YES: Chickens and all farm animals raised for food deserve room to move

Among the propositions Californians will decide on Nov. 4, including transportation and same-sex marriage, there is one issue voters rarely see: the treatment of farm animals. But Proposition 2 gives California voters a unique opportunity to weigh in on some of today's most abusive factory farming practices.

Animal agribusiness takes great care to keep its methods, which include confining animals in devices so small they cannot turn around or extend their limbs, hidden from view, to keep consumers in the dark.

This has not prevented animal advocates from exposing how animals are raised and handled in today's corporate farms. Undercover videos released this year by the Humane Society of the United States and Mercy For Animals, for example, graphically demonstrate the callous disregard factory farms have for animals.

Simply put, Proposition 2 will give animals raised for food some room to move. It would prohibit some of the worst abuses in factory farming, including packing egg-laying hens into wire cages and confining pregnant pigs and calves in crates that restrict their movement. This common-sense measure will benefit nearly 20 million animals intensively confined in industrial farms throughout the state.

Under animal agribusiness' current business model, most hens in California's egg industry spend their lives crammed into small "battery cages" with six or more other birds. Trapped inside these wire cages, each hen has less space than a sheet of letter-sized paper on which to live -- not even enough room to spread her wings.

Currently, almost all of California's 19 million egg-laying hens are crowded into battery cages, forced to stand on wire and denied the ability to perch or nest. Yet with 9.5 billion "broiler" chickens raised in cage-free systems every year in this country, we know this type of housing is possible.
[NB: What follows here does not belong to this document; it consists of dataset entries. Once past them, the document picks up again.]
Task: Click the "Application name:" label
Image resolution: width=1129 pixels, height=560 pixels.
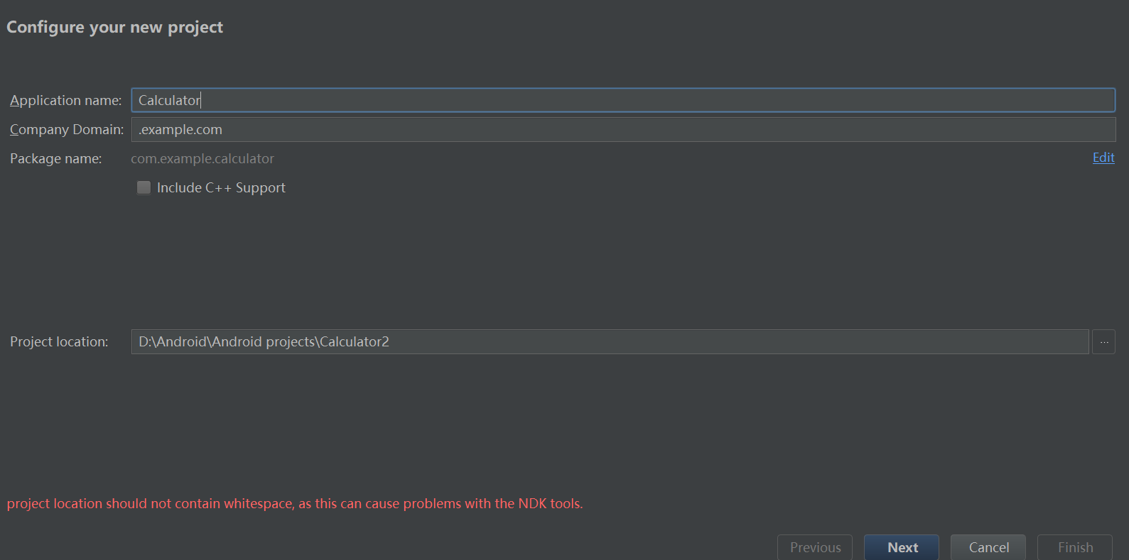Action: (x=66, y=101)
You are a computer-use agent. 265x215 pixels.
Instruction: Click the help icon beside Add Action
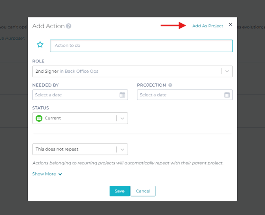coord(69,26)
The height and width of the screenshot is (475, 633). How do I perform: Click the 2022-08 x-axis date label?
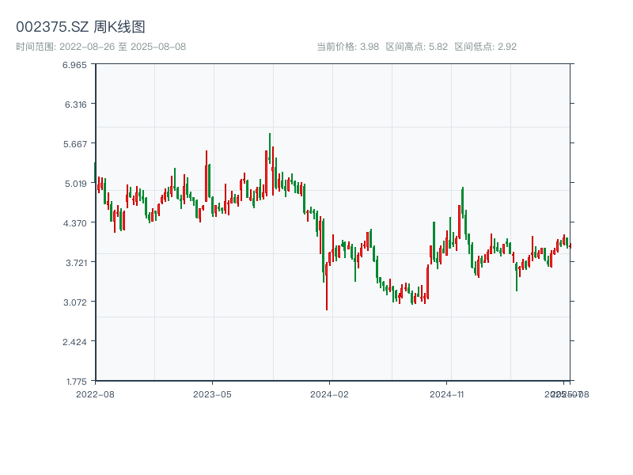click(x=95, y=393)
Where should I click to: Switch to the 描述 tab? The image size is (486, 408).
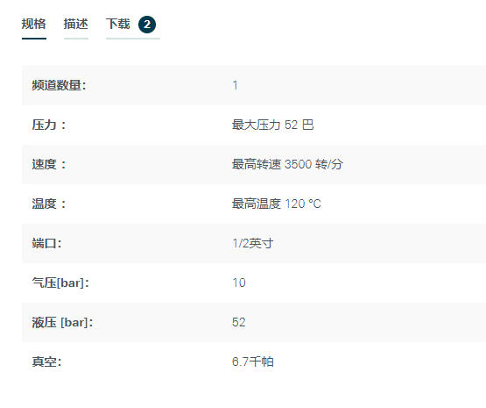[x=76, y=24]
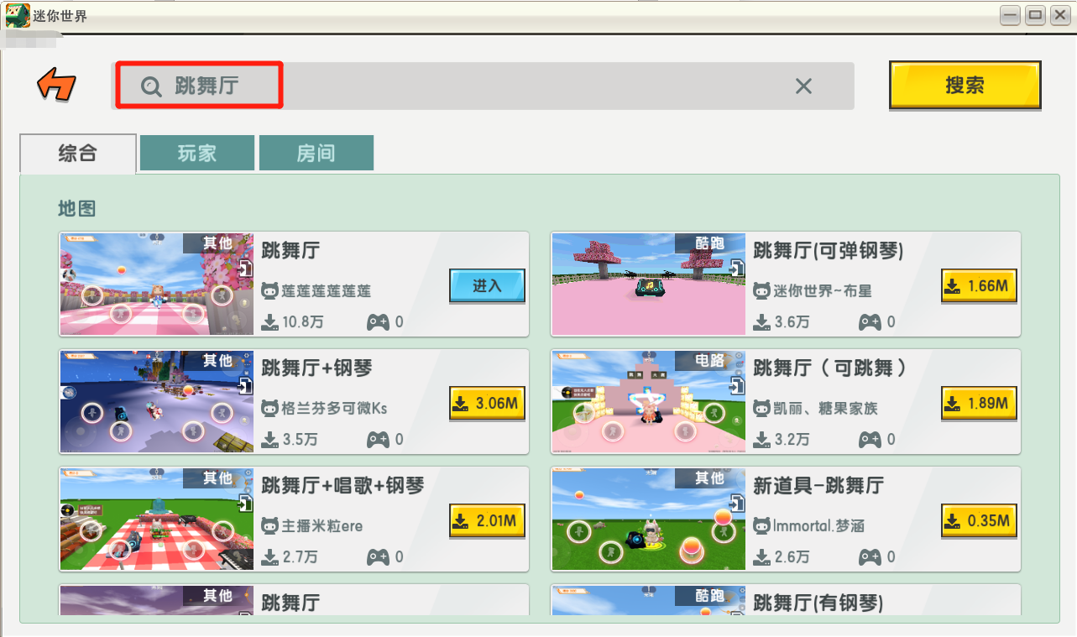Screen dimensions: 1077x637
Task: Switch to the 玩家 tab
Action: (197, 153)
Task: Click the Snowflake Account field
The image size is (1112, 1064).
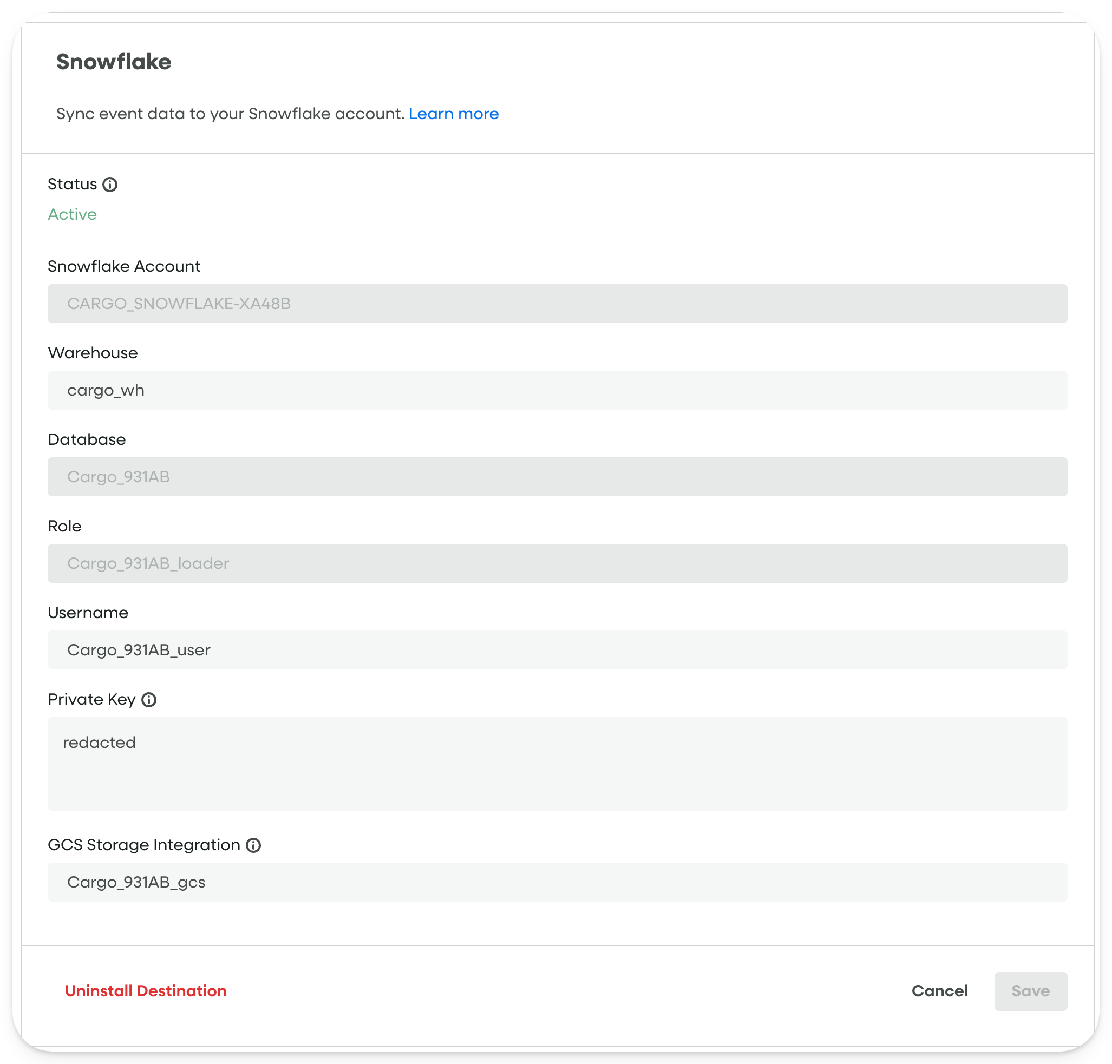Action: pos(557,303)
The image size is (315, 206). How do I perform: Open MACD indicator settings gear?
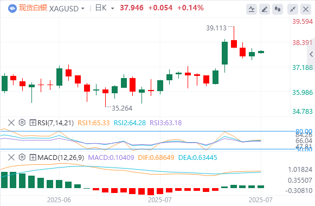(22, 157)
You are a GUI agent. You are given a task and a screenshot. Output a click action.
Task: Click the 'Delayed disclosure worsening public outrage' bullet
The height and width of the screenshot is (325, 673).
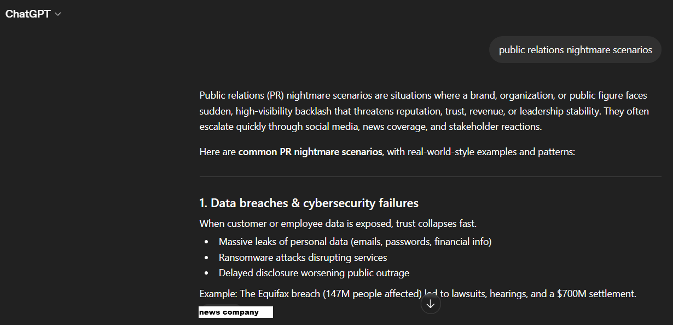[314, 272]
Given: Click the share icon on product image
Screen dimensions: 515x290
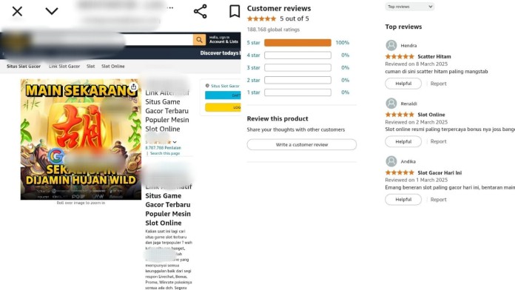Looking at the screenshot, I should click(133, 87).
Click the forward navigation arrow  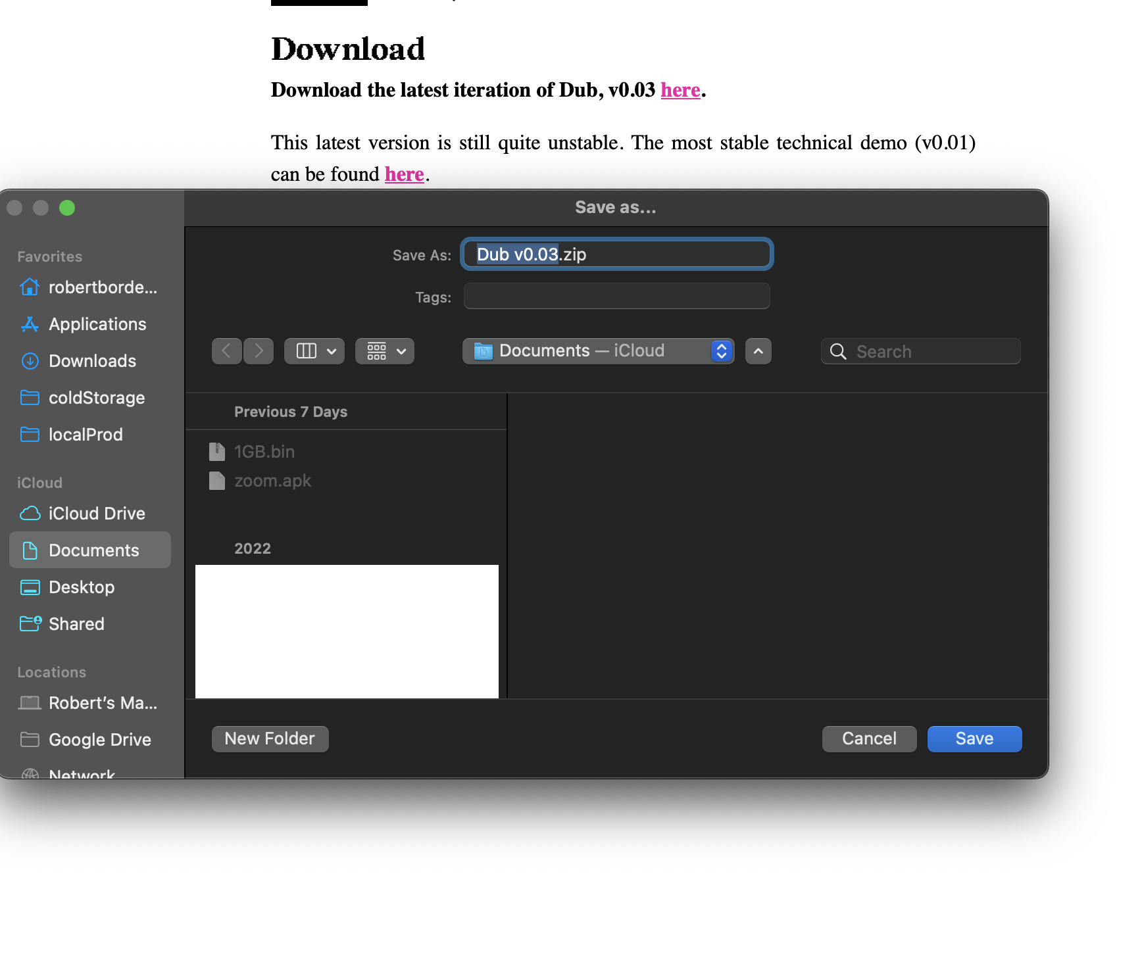tap(259, 351)
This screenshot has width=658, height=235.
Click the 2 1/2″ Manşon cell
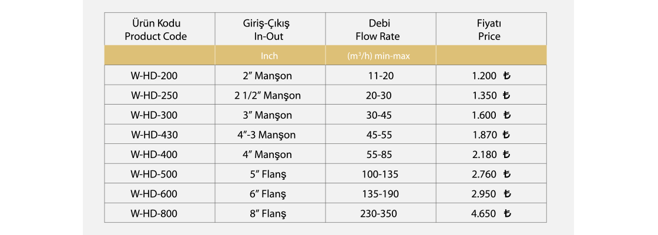point(267,95)
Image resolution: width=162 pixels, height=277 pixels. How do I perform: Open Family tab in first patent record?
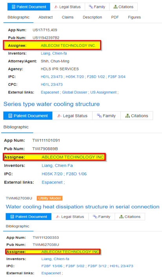pos(97,7)
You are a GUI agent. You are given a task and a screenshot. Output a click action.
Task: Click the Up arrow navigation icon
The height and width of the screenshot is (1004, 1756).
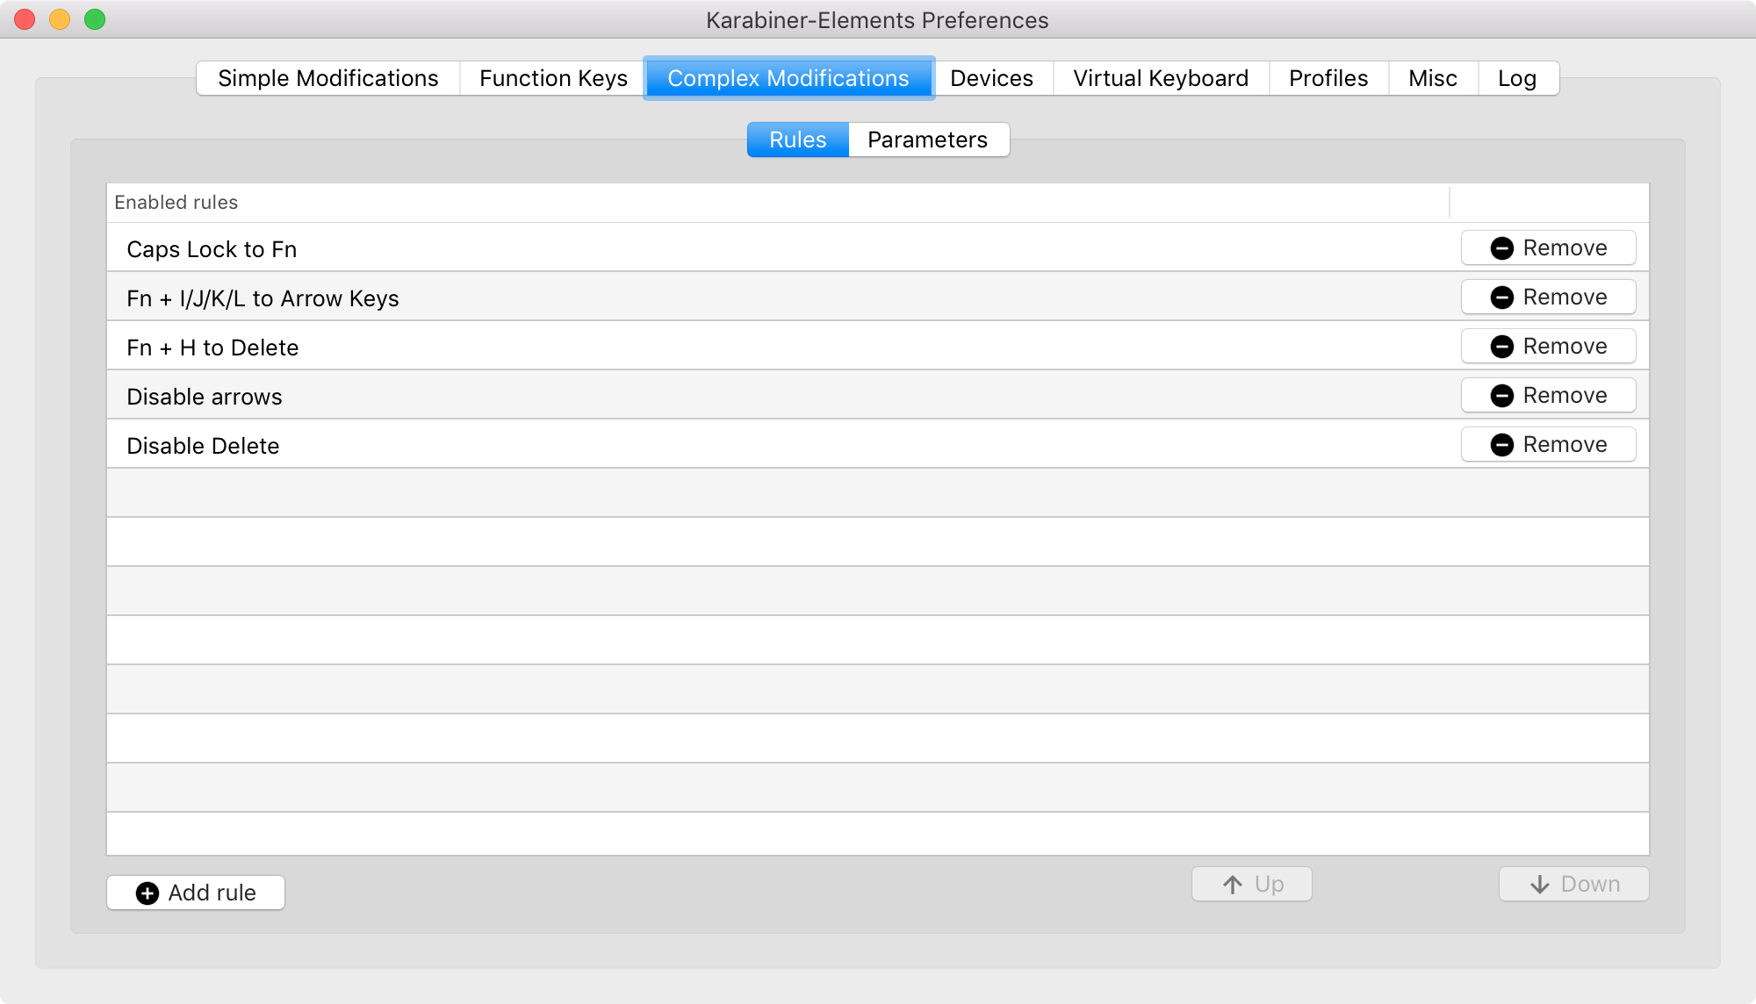[1230, 884]
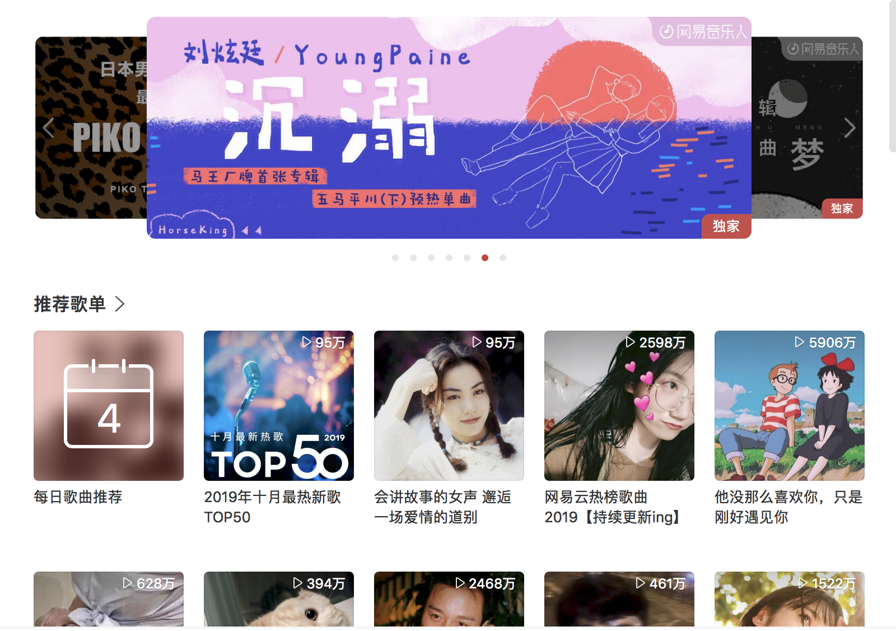Image resolution: width=896 pixels, height=631 pixels.
Task: Open 会讲故事的女声 playlist cover
Action: coord(449,406)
Sows used for breeding, meanwhile, are confined for four months in "gestation crates" just two feet wide. Unable to so much as turn around, these pigs are deprived of nearly all their natural instincts. Moreover, sows enclosed in gestation crates stand on concrete amid their own feces and urine or on slatted floors that allow their waste to drop into large pits. Besides physical pain, including leg weakness and broken bones, pigs in such solitary confinement suffer chronic stress and depression.

Not surprisingly, when sows are imprisoned with no environmental stimulation, they develop neurotic coping behaviors, such as bar-biting, head-waving and vacuum-chewing.

Perhaps the best-known animal-confinement device is the notorious veal crate, a barren structure two feet wide in which a newly born male calf is tethered by his neck to constrain his movement and atrophy his muscles. The isolated calf lives inside this crate, devoid of even the barest comfort, for 16 weeks. The close confinement causes chronic stress as the calf's powerful desire to move and exercise -- even to turn around -- is thwarted. No wonder the entire European Union has banned veal crates.

Tightly packing animals together is also bad for human health and the environment, which is why Proposition 2 is endorsed by the Center for Food Safety, the Center for Science in the Public Interest and the prestigious Pew Commission.

Clearly, animal agribusiness doesn't want to acknowledge that many of its practices are out of step with mainstream American values. Most people abhor animal cruelty, and once they learn about it, they agree that encasing animals in cages and crates is inhumane. These animals deserve better, and we have the power to make a difference for them. We can start by voting yes on Proposition 2.

Mark Hawthorne, a Rohnert Park resident, is the author of "Striking at the Roots: A Practical Guide to Animal Activism."